John Francis Campbell Monument

A prominent memorial on the summit of Cnoc an Dal, a half-mile (0.8 km) south of Bridgend in Islay, the John Francis Campbell Monument comprises a grey granite obelisk on a square base enclosed by painted railings. Overlooking Loch Indaal, the monument is visible from all three of the roads which converge on Bridgend from the south of the island. It was raised by the local community in 1887 in memory of John Francis Campbell (1821-85), who was brought up at Islay House. Alongside a bronze relief sculpture of Campbell, there are inscriptions in English and Gaelic:

John Francis Campbell
of Islay
an Eminent Celtic Scholar, Linguist, Scientist and Traveller.
A true and patriotic Highlander.
Loved alike by Peer and Peasant.
By his "Popular Tales of the West Highlands,"
"Leabhar na Feinne,"
and other literary works,
he preserved and rendered classic the
Folk-lore of the Scottish Highlands
He lies buried at Cannes, in France:
his memory lives in the hearts of his countrymen
Born 1821 Died 1885

and

Iain Og Ile,
fìor Ghàidheal, sàr-dhuin'-uasal, agus àrd sgoileir,
a choisinn urram agus cliù anns gach cearn.
Ged nach do shealbhaich e oighreachd aithrichean,
shealbhaich e gràdh nan Ileach,
agus bithidh a chuimhne buan-mhaireann am measg Chlanna nan Gàidheal.

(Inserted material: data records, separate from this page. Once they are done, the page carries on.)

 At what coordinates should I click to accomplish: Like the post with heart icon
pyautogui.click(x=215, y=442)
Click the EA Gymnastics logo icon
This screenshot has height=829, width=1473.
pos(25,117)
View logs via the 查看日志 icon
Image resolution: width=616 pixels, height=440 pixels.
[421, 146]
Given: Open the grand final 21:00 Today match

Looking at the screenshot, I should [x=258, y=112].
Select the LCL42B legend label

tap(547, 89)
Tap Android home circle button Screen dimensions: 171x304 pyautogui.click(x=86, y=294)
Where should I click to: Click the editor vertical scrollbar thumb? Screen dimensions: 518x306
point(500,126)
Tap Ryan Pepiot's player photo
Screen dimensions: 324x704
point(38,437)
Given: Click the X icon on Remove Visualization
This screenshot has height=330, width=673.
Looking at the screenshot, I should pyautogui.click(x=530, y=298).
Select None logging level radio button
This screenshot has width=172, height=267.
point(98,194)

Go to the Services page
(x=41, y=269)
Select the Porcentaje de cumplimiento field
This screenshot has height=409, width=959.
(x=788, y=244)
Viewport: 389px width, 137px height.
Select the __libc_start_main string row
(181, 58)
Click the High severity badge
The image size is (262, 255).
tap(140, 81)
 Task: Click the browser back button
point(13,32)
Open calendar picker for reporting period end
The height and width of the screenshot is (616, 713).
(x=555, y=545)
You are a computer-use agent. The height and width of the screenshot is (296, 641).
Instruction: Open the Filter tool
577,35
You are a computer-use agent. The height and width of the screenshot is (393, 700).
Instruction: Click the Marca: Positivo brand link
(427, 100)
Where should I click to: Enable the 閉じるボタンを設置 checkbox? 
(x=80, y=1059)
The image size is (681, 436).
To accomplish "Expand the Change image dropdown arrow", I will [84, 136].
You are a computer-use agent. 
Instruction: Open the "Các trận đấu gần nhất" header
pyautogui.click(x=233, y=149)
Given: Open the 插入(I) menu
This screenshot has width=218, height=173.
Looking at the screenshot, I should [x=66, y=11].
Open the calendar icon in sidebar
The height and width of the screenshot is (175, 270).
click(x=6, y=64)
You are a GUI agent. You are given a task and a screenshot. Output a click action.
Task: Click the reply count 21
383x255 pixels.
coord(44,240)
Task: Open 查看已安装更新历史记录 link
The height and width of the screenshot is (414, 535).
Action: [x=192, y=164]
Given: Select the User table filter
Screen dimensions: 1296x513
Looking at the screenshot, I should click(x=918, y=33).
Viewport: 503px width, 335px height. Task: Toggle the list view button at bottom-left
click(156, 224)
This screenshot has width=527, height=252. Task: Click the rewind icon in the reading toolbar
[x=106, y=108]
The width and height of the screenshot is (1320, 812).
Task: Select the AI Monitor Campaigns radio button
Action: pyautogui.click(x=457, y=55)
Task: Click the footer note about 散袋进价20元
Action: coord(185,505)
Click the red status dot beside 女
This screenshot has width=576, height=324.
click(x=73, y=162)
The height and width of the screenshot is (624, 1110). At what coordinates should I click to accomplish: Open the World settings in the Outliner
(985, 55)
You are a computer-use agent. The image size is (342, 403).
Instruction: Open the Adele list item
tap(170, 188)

"An sòlas togar suas an càrn
Gun deòir gu làr mu chloich nan treun,
Sona an t-òg treun a thriall,
Mu'n cluinnear cliù fo chiar a' Bhàis." -- Ossian

which can be translated as:

Young John of Islay,
a true Gael, a great gentleman, and a gifted scholar,
who won honour and fame in every field.
Although he did not inherit the estate of his forefathers,
he inherited the love of Islaymen,
and his memory will be long-lasting among the Gaels.

"With gladness let the cairn be raised,
No tears upon its stone will fall
For happy is the brave now gone,
Whose virtues shine through Death's dark pall.¿ -- Ossian

The monument had to be replaced after it was blown down in a storm in 1911.